Le ferite erano ovvie: Michele aveva una sopracciglia lacerata, Andrea un livido enorme, Sergio unspalla rotta. Ginevra piangeva.
Che è successo?
Michele rispose:
Stavamo per fare il bagno, ma Ginevra ha tolto il fazzoletto e tutti hanno iniziato a prenderla in giro.
E voi avete difeso?
Sergio guardò sua madre:
Dovevamo andare a nuotare?
Andrea intervenne:
È nostra sorella, chi la colpisce?
Anna, alzandosi, ordinò:
Tornate a casa.
Mentre usciva, pensò: perché la loro famiglia era stata colpita? Forse la bambina non era così male, ma doveva stare altrove.

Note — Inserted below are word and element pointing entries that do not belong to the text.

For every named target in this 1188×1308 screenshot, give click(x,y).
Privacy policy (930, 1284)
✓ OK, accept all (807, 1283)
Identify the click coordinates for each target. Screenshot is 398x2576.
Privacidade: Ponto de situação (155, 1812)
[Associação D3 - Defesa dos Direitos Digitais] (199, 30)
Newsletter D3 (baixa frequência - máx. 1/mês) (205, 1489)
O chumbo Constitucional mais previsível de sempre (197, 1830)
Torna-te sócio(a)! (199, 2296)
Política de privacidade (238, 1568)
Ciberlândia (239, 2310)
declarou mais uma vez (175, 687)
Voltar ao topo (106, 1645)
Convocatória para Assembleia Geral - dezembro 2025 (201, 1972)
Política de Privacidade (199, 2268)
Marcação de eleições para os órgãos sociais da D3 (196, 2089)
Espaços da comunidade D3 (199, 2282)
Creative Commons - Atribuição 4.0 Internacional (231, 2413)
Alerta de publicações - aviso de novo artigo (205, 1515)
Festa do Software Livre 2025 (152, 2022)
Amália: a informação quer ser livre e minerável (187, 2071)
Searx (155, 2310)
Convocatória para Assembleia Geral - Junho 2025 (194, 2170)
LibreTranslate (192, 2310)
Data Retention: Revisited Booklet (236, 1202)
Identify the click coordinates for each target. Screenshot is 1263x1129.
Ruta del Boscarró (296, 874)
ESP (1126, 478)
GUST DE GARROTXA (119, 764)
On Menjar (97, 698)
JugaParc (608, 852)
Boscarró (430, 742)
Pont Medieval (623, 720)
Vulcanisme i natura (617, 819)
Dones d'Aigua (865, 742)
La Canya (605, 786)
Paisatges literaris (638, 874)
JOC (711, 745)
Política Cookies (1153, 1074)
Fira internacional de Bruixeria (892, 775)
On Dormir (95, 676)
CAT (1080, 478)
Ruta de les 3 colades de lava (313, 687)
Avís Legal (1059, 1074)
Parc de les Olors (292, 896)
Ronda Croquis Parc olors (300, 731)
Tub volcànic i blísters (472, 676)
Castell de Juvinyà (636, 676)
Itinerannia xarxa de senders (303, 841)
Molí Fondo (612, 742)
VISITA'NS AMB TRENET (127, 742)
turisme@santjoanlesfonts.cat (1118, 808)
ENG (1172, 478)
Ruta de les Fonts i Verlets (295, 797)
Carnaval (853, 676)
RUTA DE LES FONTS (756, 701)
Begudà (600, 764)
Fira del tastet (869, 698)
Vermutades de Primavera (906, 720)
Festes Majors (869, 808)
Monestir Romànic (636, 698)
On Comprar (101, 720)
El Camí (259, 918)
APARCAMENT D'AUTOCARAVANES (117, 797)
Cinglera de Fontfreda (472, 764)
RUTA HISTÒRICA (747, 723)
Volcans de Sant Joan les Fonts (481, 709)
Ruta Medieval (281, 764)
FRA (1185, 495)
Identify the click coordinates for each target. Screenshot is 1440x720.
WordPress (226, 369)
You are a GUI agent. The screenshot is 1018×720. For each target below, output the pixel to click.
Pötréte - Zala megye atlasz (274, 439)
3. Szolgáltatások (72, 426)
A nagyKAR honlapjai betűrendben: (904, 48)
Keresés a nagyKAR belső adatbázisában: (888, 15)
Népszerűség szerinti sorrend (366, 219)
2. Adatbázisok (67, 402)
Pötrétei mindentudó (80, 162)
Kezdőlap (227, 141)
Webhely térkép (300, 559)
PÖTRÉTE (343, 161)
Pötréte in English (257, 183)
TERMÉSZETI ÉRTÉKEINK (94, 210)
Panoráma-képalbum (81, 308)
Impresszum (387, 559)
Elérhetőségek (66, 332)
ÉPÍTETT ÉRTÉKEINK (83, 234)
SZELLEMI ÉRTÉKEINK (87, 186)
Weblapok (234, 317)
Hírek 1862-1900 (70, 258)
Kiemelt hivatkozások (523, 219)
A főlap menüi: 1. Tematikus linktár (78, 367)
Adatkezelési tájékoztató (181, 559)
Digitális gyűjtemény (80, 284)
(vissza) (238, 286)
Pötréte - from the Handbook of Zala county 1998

Vittoria la aspettava a casa.
Anna, che dicono in paese? Che i tuoi ragazzi quasi si sono fatti ammazzare per unattrezzatura?
Anna sentì crescere dentro di sé una tempesta:
Perché?
Vittoria, con gli occhi spalancati, rispose:
Perché lattrezzatura è ciò che chiami cosa inutile.
E tu, sei pronta a spargere il pettegolezzo, ma non a cambiare nulla!
Anna puntò il dito sul naso di Vittoria, costringendola a fare un passo indietro.
Non osare! Non a me, né a nessuno!
Chiuse il cancello e Vittoria, turbata, si allontanò.
Anna si accasciò, piangendo.
Mamma, perché piangi?
I ragazzi e Ginevra non erano ancora usciti. Anna, di solito, non piangeva.
Non è per il giardino, né per i fiori. È per tutto.
Alla sera, discuteva con Francesco.
Che fare, se continueranno a litigare?
Francesco, ostinato, rispose:
Lasciamo che si litighino! Difendono la loro sorella, quindi hanno ragione.
E se qualcuno si ferisse?
Francesco si grattò la testa:
Sono solo bambini
Anna non sentì la sicurezza nella voce di suo marito, decise di riflettere da sola.
Quella notte, un sussurro la svegliò. Proveniva dalla grande camera. Una piccola icona sullo scaffale sembrava osservare. Ginevra era in ginocchio, sussurrando:
Signore, ti prego, aiuta la mia mamma. Che i fiori crescano, che il suo cuore non sia più triste. Se tu mi ascolti, io sarò una buona figlia, laverò i piatti, aiuterò sempre. Non chiederò più nulla.
Anna, trattenendo le lacrime, tornò sul suo letto.
Al mattino, due donne anziane si avvicinarono al negozio.
Anna, cosa facciamo ora? I tuoi ragazzi litigheranno per sempre a causa della tua cosa inutile?
Anna serrò i denti, ma una delle donne disse:
Dovremmo mandarla in orfanotrofio. È il posto giusto per lei.
Anna rispose:
È tua mucca, Lucia? Dici che la mia Ginevra dovrebbe andare in orfanotrofio? Lei non ha fatto nulla! Diversa dalla tua figlia Vuoi che ti ricordo quando la tua Maria ha rubato i soldi al signor Stefano?
Le donne, sorprese, rimasero in silenzio.
Anna alzò la voce:
Basta! Se sentite cosa inutile, sappiate che non è così. Camminerò con la testa alta, perché il rispetto si guadagna, non si impone.E così Anna imparò che lamore e la pazienza sono gli unici veri utensili per coltivare un giardino di speranza.